• EXERCISE DESCRIPTION: Word for word, set down the lines from the one that holds "Open Prepare presentation task" through the final line of the listing below, and exclude every picture.

• DATA FOR THIS TASK:
[Start of Attachment]

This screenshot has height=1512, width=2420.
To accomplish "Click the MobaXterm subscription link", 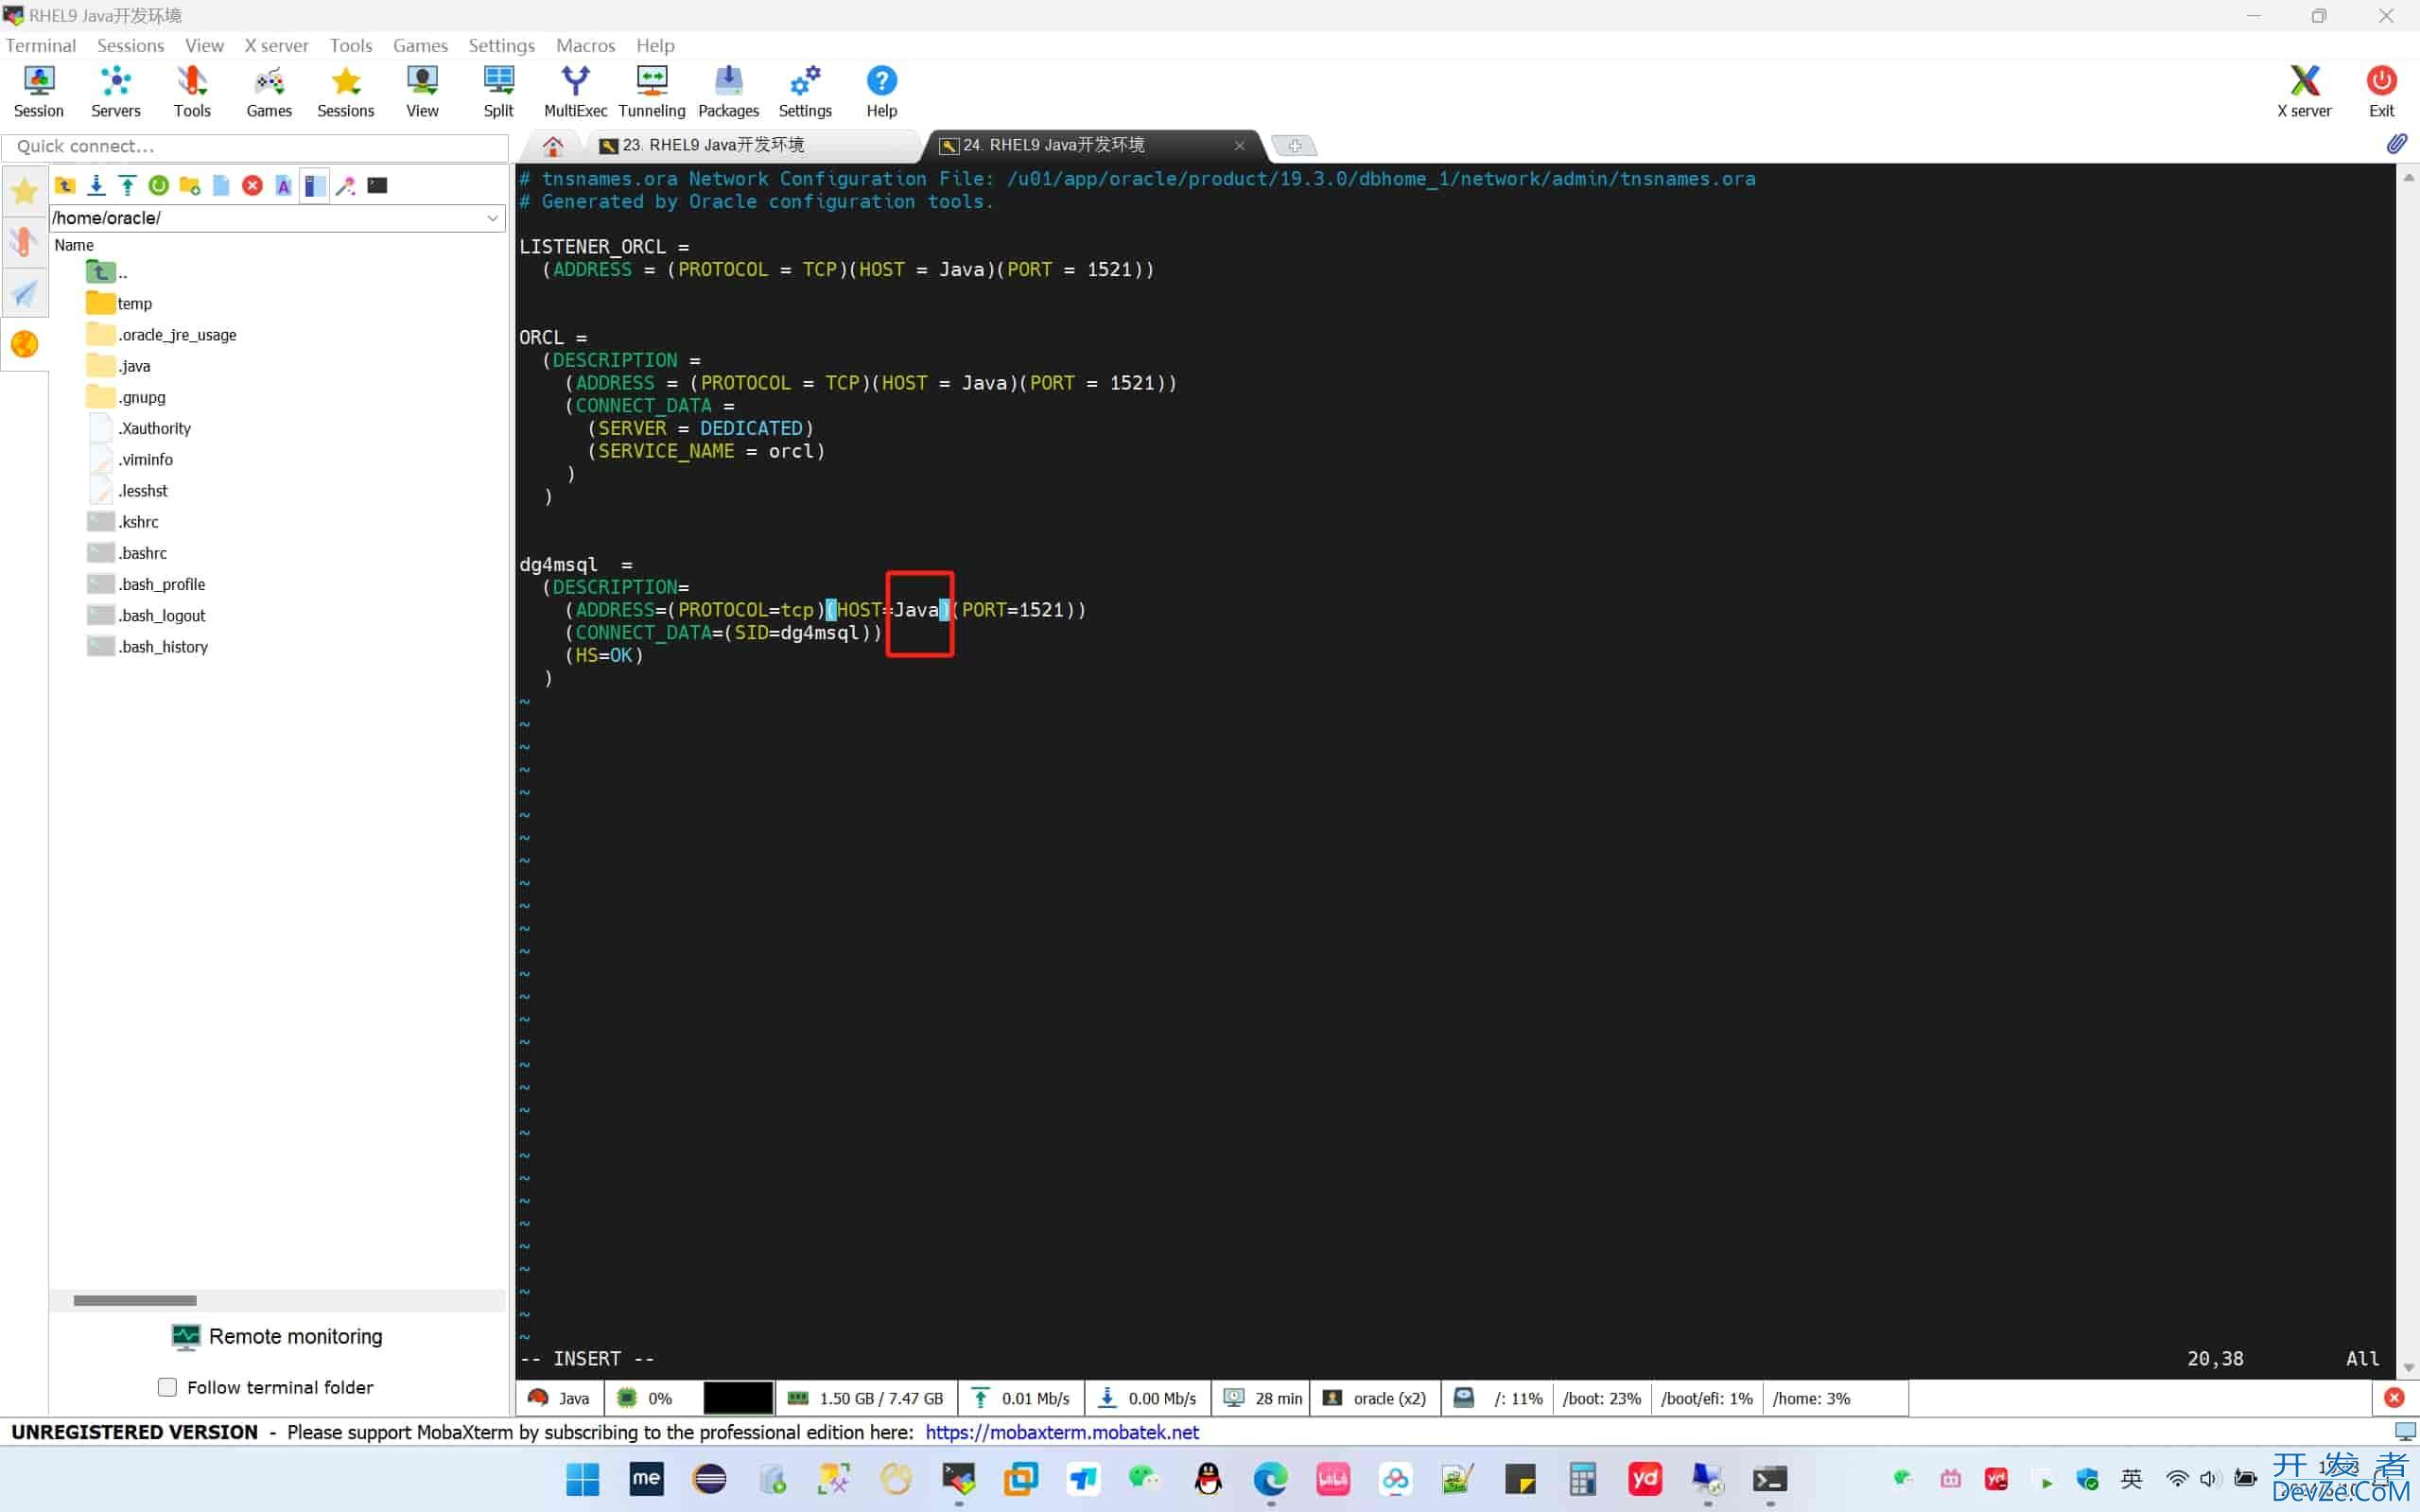I will (1059, 1432).
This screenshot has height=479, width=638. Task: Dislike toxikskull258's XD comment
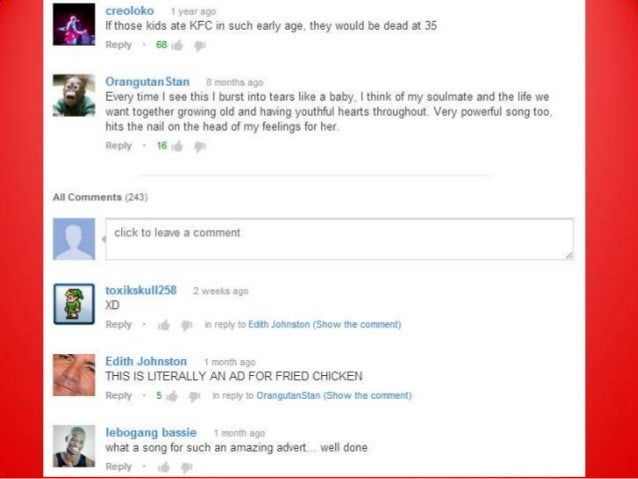pyautogui.click(x=186, y=326)
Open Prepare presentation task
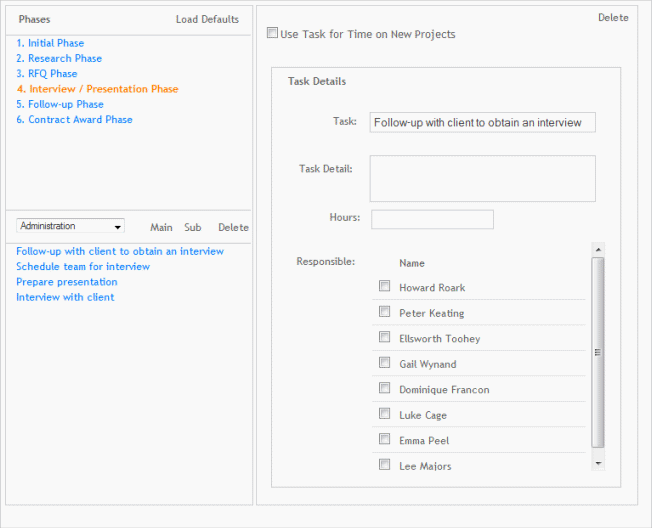652x528 pixels. pos(67,282)
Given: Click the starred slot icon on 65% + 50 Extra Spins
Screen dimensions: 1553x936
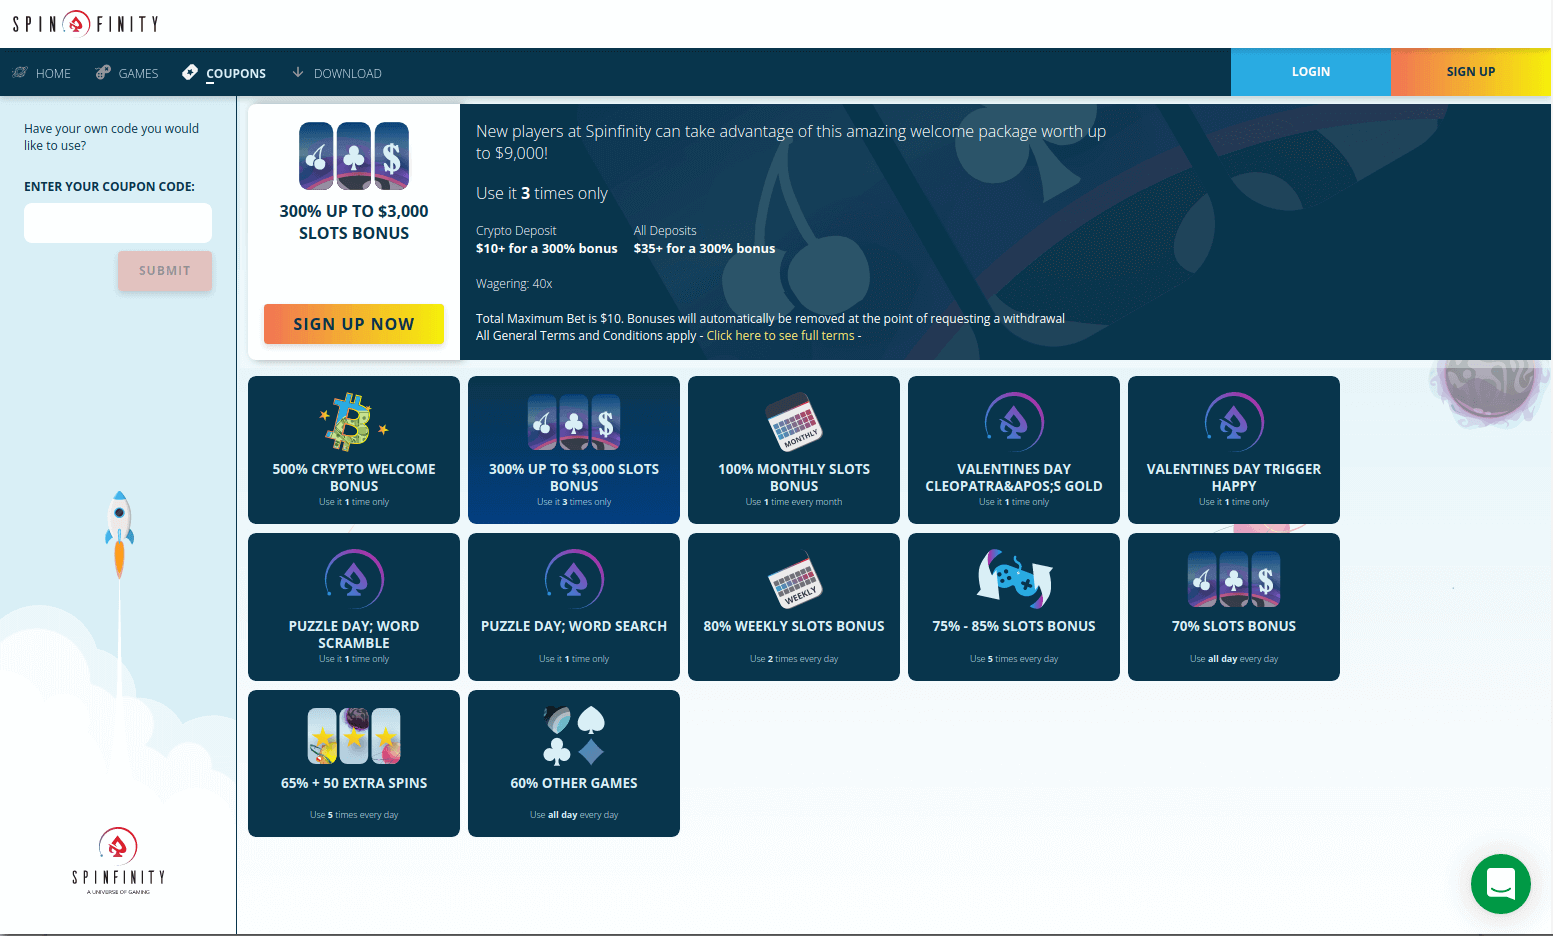Looking at the screenshot, I should click(x=354, y=736).
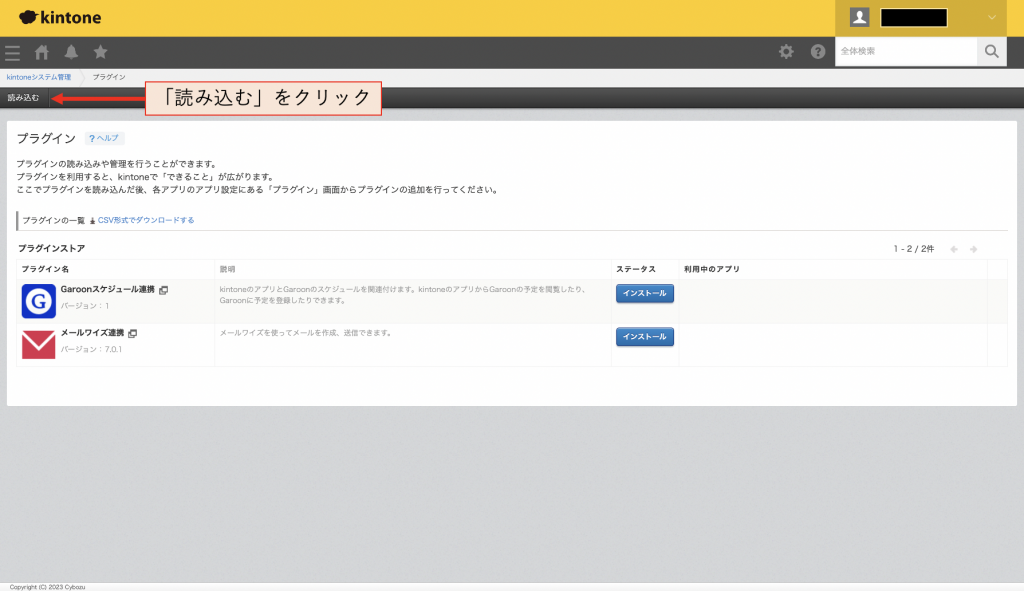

[End of Attachment]

• EXERCISE SOLUTION:
Open Prepare presentation task
652x528 pixels. pos(67,282)
Given: Click the starred slot icon on 65% + 50 Extra Spins
Screen dimensions: 1553x936
Looking at the screenshot, I should click(x=354, y=736).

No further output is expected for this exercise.